## Exercise requirements:
Set down every line of the data, unchanged and complete.

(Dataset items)

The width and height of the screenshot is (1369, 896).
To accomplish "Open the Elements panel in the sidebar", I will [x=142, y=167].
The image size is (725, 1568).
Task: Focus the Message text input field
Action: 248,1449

## Written answer:
The width and height of the screenshot is (1369, 896).
To accomplish "Open the Elements panel in the sidebar", I will [x=142, y=167].
The image size is (725, 1568).
Task: Focus the Message text input field
Action: 248,1449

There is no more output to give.